Go through the listing below and say how many lines contain "height"; write nothing but the number.

* Records to use
[Start of Attachment]

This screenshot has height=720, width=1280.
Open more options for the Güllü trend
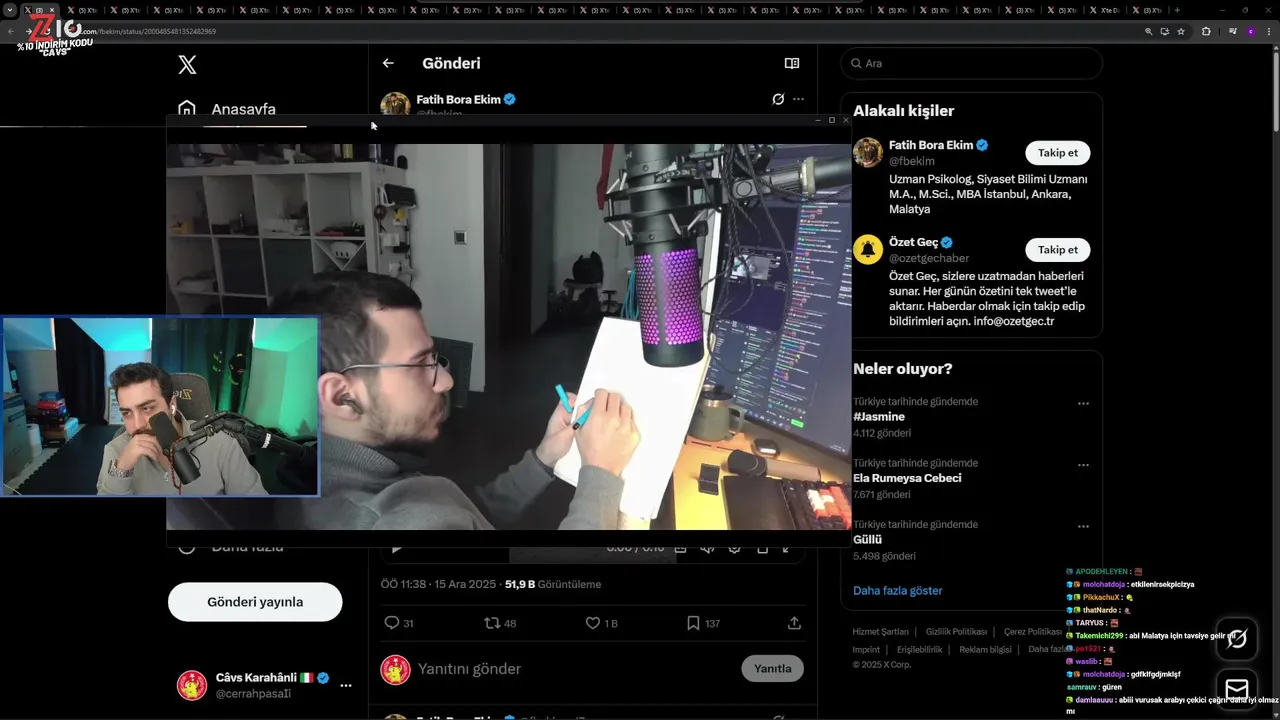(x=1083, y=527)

[End of Attachment]
[Start of Attachment]

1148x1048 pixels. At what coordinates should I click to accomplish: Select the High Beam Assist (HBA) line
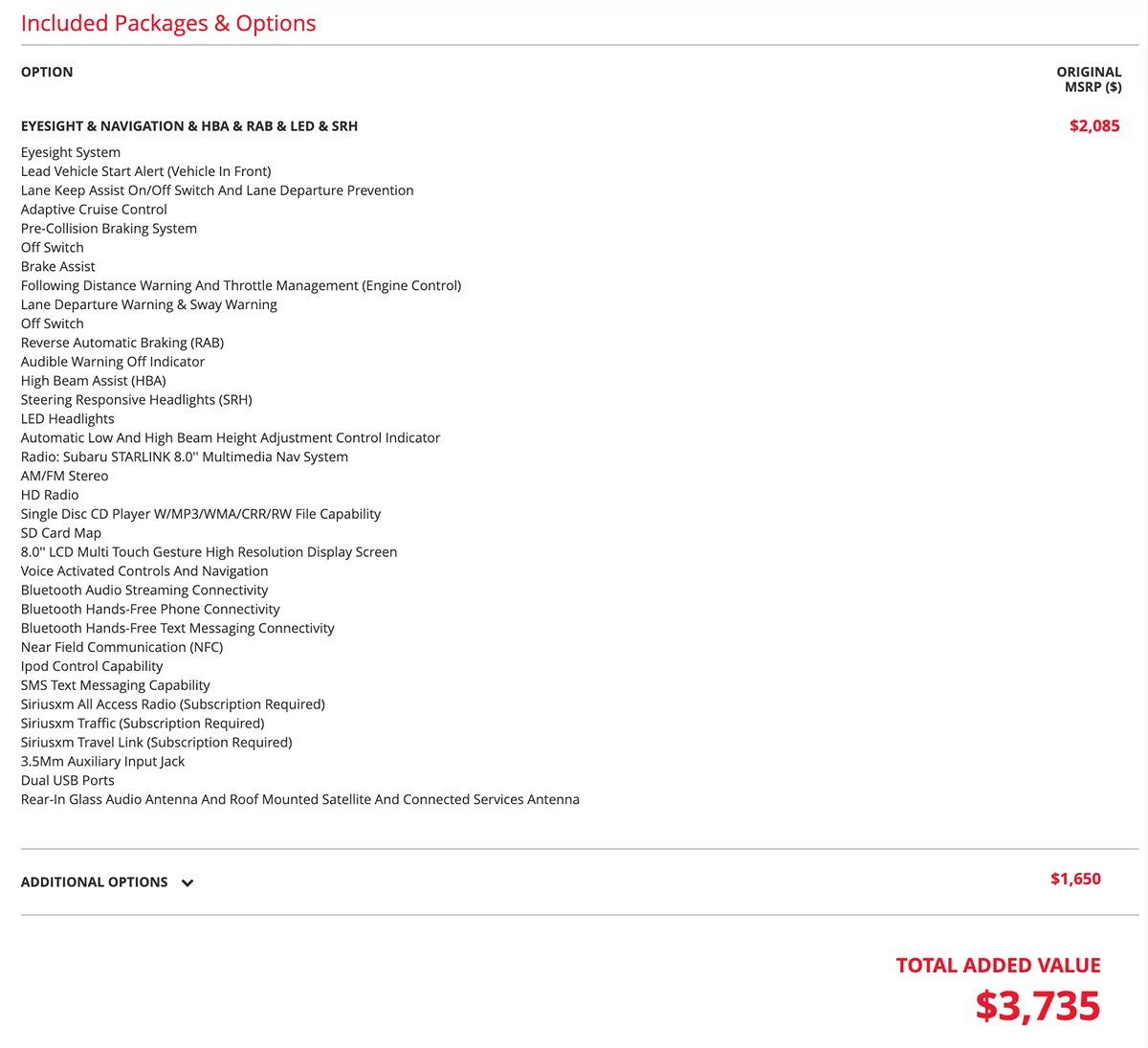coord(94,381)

[End of Attachment]
[Start of Attachment]

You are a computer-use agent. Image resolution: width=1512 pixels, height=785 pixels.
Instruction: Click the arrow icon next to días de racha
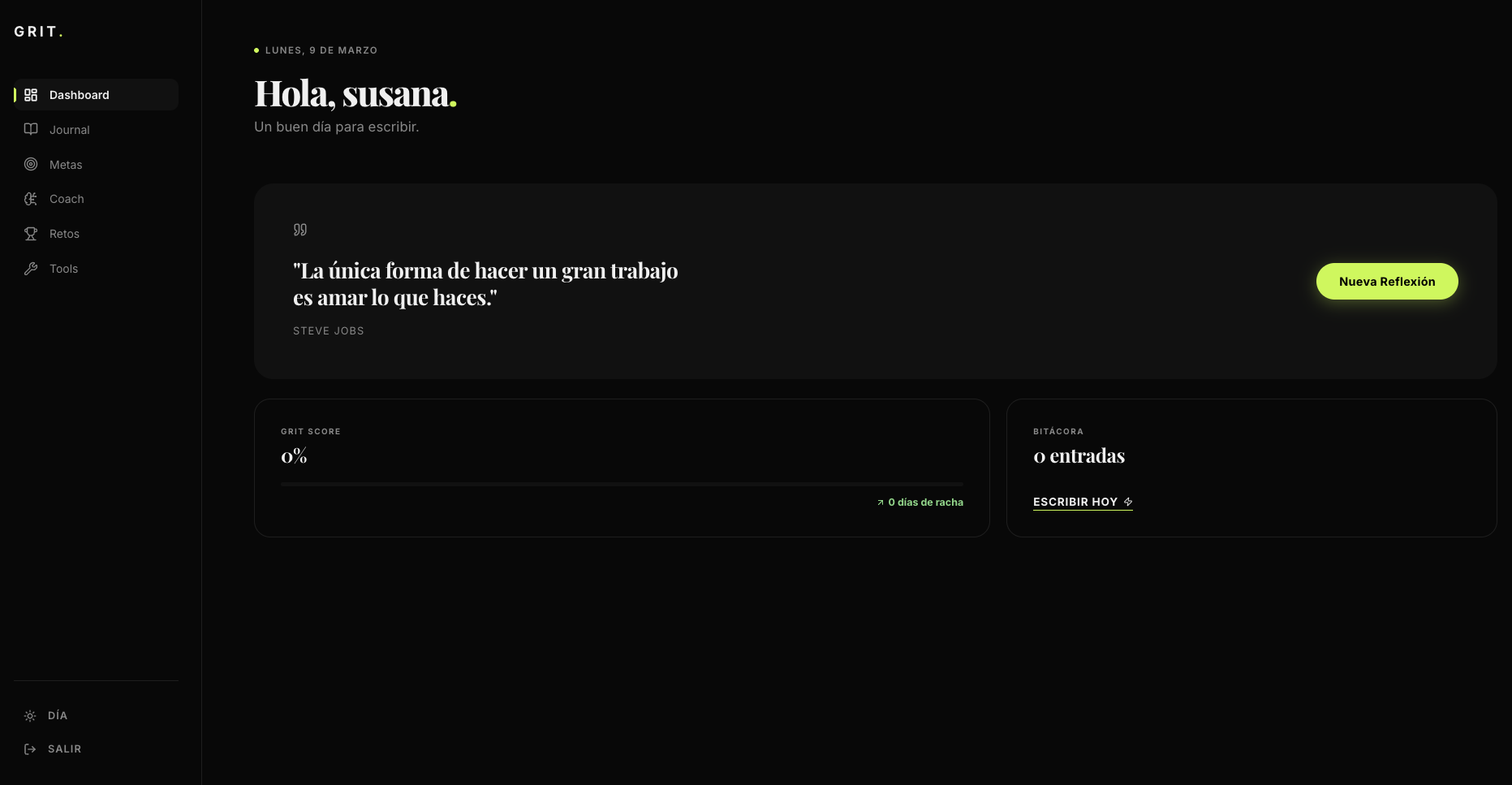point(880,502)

[End of Attachment]

* Response to the task
2